══ Working data

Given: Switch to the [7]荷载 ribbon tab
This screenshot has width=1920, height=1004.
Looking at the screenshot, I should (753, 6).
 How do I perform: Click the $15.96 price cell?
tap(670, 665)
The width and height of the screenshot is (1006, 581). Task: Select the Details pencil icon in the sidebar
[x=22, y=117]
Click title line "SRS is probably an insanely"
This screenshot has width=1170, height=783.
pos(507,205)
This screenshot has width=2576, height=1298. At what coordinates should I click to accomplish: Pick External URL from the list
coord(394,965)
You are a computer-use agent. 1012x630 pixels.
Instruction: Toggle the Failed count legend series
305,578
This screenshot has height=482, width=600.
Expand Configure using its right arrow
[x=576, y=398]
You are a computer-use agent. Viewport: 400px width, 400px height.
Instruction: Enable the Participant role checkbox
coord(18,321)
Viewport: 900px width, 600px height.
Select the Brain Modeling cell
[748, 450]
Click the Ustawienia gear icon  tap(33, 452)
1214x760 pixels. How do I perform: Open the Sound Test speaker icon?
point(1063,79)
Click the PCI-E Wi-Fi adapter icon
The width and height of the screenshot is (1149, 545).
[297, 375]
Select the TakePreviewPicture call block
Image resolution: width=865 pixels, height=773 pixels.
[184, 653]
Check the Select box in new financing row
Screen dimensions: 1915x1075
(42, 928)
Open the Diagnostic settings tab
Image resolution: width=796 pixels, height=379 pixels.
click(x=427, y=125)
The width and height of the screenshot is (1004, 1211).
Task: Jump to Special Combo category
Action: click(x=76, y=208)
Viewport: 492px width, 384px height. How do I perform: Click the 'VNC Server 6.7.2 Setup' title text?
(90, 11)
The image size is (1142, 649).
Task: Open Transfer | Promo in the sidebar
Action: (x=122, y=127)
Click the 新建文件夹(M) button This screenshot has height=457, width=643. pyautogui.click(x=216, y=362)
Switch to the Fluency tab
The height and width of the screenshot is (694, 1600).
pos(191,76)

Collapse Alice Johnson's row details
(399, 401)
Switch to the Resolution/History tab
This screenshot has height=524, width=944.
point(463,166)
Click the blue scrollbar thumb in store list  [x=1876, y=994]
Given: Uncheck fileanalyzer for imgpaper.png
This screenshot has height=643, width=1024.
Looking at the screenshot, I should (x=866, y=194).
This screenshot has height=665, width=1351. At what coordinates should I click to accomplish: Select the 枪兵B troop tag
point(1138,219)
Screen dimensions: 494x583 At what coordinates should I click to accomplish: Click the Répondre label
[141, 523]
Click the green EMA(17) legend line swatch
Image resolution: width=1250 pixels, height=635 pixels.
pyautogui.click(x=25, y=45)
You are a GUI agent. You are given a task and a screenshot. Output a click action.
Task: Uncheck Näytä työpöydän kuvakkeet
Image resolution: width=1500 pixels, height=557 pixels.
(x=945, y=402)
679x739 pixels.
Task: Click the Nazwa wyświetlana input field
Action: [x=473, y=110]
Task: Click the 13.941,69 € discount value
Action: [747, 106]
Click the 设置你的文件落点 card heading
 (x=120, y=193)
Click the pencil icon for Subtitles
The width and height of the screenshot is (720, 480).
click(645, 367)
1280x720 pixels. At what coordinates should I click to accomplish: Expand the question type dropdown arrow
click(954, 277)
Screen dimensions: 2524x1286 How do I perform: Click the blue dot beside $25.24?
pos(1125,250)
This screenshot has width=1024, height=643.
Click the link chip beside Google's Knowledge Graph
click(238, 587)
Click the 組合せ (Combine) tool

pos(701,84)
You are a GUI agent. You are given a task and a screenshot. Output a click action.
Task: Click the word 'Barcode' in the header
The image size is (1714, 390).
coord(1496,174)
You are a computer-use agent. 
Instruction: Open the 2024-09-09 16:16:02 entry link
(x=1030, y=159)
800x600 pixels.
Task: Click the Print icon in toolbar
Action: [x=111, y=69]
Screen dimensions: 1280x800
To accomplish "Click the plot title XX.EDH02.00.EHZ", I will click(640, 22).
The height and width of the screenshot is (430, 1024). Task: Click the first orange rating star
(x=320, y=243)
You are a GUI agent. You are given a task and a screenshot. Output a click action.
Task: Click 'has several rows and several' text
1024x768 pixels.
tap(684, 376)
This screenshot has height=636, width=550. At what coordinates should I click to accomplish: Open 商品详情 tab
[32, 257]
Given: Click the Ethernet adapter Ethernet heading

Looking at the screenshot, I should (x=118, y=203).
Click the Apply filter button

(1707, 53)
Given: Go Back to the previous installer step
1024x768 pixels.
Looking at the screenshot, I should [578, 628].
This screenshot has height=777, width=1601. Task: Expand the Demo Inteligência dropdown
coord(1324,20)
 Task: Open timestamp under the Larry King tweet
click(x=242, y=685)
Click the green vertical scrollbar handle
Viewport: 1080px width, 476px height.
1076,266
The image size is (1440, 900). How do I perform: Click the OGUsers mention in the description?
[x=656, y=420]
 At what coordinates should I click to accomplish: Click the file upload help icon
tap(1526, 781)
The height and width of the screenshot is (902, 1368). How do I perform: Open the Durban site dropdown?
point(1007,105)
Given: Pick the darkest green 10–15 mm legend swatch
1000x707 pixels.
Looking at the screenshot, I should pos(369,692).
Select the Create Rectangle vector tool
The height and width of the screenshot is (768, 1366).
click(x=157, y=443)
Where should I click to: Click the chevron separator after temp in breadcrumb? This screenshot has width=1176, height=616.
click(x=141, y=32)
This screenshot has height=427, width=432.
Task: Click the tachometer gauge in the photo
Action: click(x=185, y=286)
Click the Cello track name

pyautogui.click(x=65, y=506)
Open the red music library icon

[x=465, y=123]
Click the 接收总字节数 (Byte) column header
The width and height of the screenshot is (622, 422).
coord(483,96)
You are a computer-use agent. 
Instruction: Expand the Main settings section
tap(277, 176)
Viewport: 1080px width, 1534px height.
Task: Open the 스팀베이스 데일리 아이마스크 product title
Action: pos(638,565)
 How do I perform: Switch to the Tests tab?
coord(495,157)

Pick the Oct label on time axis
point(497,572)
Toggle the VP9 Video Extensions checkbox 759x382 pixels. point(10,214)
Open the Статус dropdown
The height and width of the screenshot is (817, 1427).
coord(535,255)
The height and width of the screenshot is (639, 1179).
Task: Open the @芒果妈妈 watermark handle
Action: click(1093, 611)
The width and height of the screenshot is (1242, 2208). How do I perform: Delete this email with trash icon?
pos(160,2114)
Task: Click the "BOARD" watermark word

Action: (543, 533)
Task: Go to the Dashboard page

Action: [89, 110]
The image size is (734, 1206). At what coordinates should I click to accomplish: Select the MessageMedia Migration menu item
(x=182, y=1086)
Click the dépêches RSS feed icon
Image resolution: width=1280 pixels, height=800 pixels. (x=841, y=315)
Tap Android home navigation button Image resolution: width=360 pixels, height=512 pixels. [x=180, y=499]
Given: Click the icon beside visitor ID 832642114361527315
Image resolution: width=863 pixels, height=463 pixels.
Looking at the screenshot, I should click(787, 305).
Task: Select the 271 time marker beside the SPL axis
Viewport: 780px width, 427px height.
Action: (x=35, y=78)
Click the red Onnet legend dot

════

Exercise objective: Reproduce all of the data above, exactly and without omission.

Output of the exercise:
Given: Switch to the [7]荷载 ribbon tab
This screenshot has width=1920, height=1004.
Looking at the screenshot, I should (753, 6).
 How do I perform: Click the $15.96 price cell?
tap(670, 665)
The width and height of the screenshot is (1006, 581). Task: Select the Details pencil icon in the sidebar
[x=22, y=117]
Click title line "SRS is probably an insanely"
This screenshot has width=1170, height=783.
pos(507,205)
This screenshot has width=2576, height=1298. At what coordinates should I click to accomplish: Pick External URL from the list
coord(394,965)
You are a computer-use agent. 1012x630 pixels.
Instruction: Toggle the Failed count legend series
305,578
This screenshot has height=482, width=600.
Expand Configure using its right arrow
[x=576, y=398]
You are a computer-use agent. Viewport: 400px width, 400px height.
Instruction: Enable the Participant role checkbox
coord(18,321)
Viewport: 900px width, 600px height.
Select the Brain Modeling cell
[748, 450]
Click the Ustawienia gear icon  tap(33, 452)
1214x760 pixels. How do I perform: Open the Sound Test speaker icon?
point(1063,79)
Click the PCI-E Wi-Fi adapter icon
The width and height of the screenshot is (1149, 545).
[297, 375]
Select the TakePreviewPicture call block
Image resolution: width=865 pixels, height=773 pixels.
[184, 653]
Check the Select box in new financing row
Screen dimensions: 1915x1075
(42, 928)
Open the Diagnostic settings tab
Image resolution: width=796 pixels, height=379 pixels.
click(x=427, y=125)
The width and height of the screenshot is (1004, 1211).
Task: Jump to Special Combo category
Action: click(x=76, y=208)
Viewport: 492px width, 384px height. How do I perform: Click the 'VNC Server 6.7.2 Setup' title text?
(90, 11)
The image size is (1142, 649).
Task: Open Transfer | Promo in the sidebar
Action: (x=122, y=127)
Click the 新建文件夹(M) button This screenshot has height=457, width=643. pyautogui.click(x=216, y=362)
Switch to the Fluency tab
The height and width of the screenshot is (694, 1600).
pos(191,76)

Collapse Alice Johnson's row details
(399, 401)
Switch to the Resolution/History tab
This screenshot has height=524, width=944.
point(463,166)
Click the blue scrollbar thumb in store list  [x=1876, y=994]
Given: Uncheck fileanalyzer for imgpaper.png
This screenshot has height=643, width=1024.
Looking at the screenshot, I should (x=866, y=194).
This screenshot has height=665, width=1351. At what coordinates should I click to accomplish: Select the 枪兵B troop tag
point(1138,219)
Screen dimensions: 494x583 At what coordinates should I click to accomplish: Click the Répondre label
[141, 523]
Click the green EMA(17) legend line swatch
Image resolution: width=1250 pixels, height=635 pixels.
pyautogui.click(x=25, y=45)
You are a GUI agent. You are given a task and a screenshot. Output a click action.
Task: Uncheck Näytä työpöydän kuvakkeet
Image resolution: width=1500 pixels, height=557 pixels.
(x=945, y=402)
679x739 pixels.
Task: Click the Nazwa wyświetlana input field
Action: [x=473, y=110]
Task: Click the 13.941,69 € discount value
Action: [747, 106]
Click the 设置你的文件落点 card heading
 (x=120, y=193)
Click the pencil icon for Subtitles
The width and height of the screenshot is (720, 480).
click(645, 367)
1280x720 pixels. At what coordinates should I click to accomplish: Expand the question type dropdown arrow
click(954, 277)
Screen dimensions: 2524x1286 How do I perform: Click the blue dot beside $25.24?
pos(1125,250)
This screenshot has width=1024, height=643.
Click the link chip beside Google's Knowledge Graph
click(238, 587)
Click the 組合せ (Combine) tool

pos(701,84)
You are a GUI agent. You are given a task and a screenshot. Output a click action.
Task: Click the word 'Barcode' in the header
The image size is (1714, 390).
coord(1496,174)
You are a computer-use agent. 
Instruction: Open the 2024-09-09 16:16:02 entry link
(x=1030, y=159)
800x600 pixels.
Task: Click the Print icon in toolbar
Action: [x=111, y=69]
Screen dimensions: 1280x800
To accomplish "Click the plot title XX.EDH02.00.EHZ", I will click(640, 22).
The height and width of the screenshot is (430, 1024). Task: Click the first orange rating star
(x=320, y=243)
You are a GUI agent. You are given a task and a screenshot. Output a click action.
Task: Click 'has several rows and several' text
1024x768 pixels.
tap(684, 376)
This screenshot has height=636, width=550. At what coordinates should I click to accomplish: Open 商品详情 tab
[32, 257]
Given: Click the Ethernet adapter Ethernet heading

Looking at the screenshot, I should (x=118, y=203).
Click the Apply filter button

(1707, 53)
Given: Go Back to the previous installer step
1024x768 pixels.
Looking at the screenshot, I should [578, 628].
This screenshot has height=777, width=1601. Task: Expand the Demo Inteligência dropdown
coord(1324,20)
 Task: Open timestamp under the Larry King tweet
click(x=242, y=685)
Click the green vertical scrollbar handle
Viewport: 1080px width, 476px height.
1076,266
The image size is (1440, 900). How do I perform: Click the OGUsers mention in the description?
[x=656, y=420]
 At what coordinates should I click to accomplish: Click the file upload help icon
tap(1526, 781)
The height and width of the screenshot is (902, 1368). How do I perform: Open the Durban site dropdown?
point(1007,105)
Given: Pick the darkest green 10–15 mm legend swatch
1000x707 pixels.
Looking at the screenshot, I should pos(369,692).
Select the Create Rectangle vector tool
The height and width of the screenshot is (768, 1366).
click(x=157, y=443)
Where should I click to: Click the chevron separator after temp in breadcrumb? This screenshot has width=1176, height=616.
click(x=141, y=32)
This screenshot has height=427, width=432.
Task: Click the tachometer gauge in the photo
Action: click(x=185, y=286)
Click the Cello track name

pyautogui.click(x=65, y=506)
Open the red music library icon

[x=465, y=123]
Click the 接收总字节数 (Byte) column header
The width and height of the screenshot is (622, 422).
coord(483,96)
You are a computer-use agent. 
Instruction: Expand the Main settings section
tap(277, 176)
Viewport: 1080px width, 1534px height.
Task: Open the 스팀베이스 데일리 아이마스크 product title
Action: pos(638,565)
 How do I perform: Switch to the Tests tab?
coord(495,157)

Pick the Oct label on time axis
point(497,572)
Toggle the VP9 Video Extensions checkbox 759x382 pixels. point(10,214)
Open the Статус dropdown
The height and width of the screenshot is (817, 1427).
coord(535,255)
The height and width of the screenshot is (639, 1179).
Task: Open the @芒果妈妈 watermark handle
Action: click(1093, 611)
The width and height of the screenshot is (1242, 2208). How do I perform: Delete this email with trash icon?
pos(160,2114)
Task: Click the "BOARD" watermark word

Action: (543, 533)
Task: Go to the Dashboard page

Action: [89, 110]
The image size is (734, 1206). At what coordinates should I click to accomplish: Select the MessageMedia Migration menu item
(x=182, y=1086)
Click the dépêches RSS feed icon
Image resolution: width=1280 pixels, height=800 pixels. (x=841, y=315)
Tap Android home navigation button Image resolution: width=360 pixels, height=512 pixels. [x=180, y=499]
Given: Click the icon beside visitor ID 832642114361527315
Image resolution: width=863 pixels, height=463 pixels.
Looking at the screenshot, I should click(787, 305).
Task: Select the 271 time marker beside the SPL axis
Viewport: 780px width, 427px height.
Action: (x=35, y=78)
Click the red Onnet legend dot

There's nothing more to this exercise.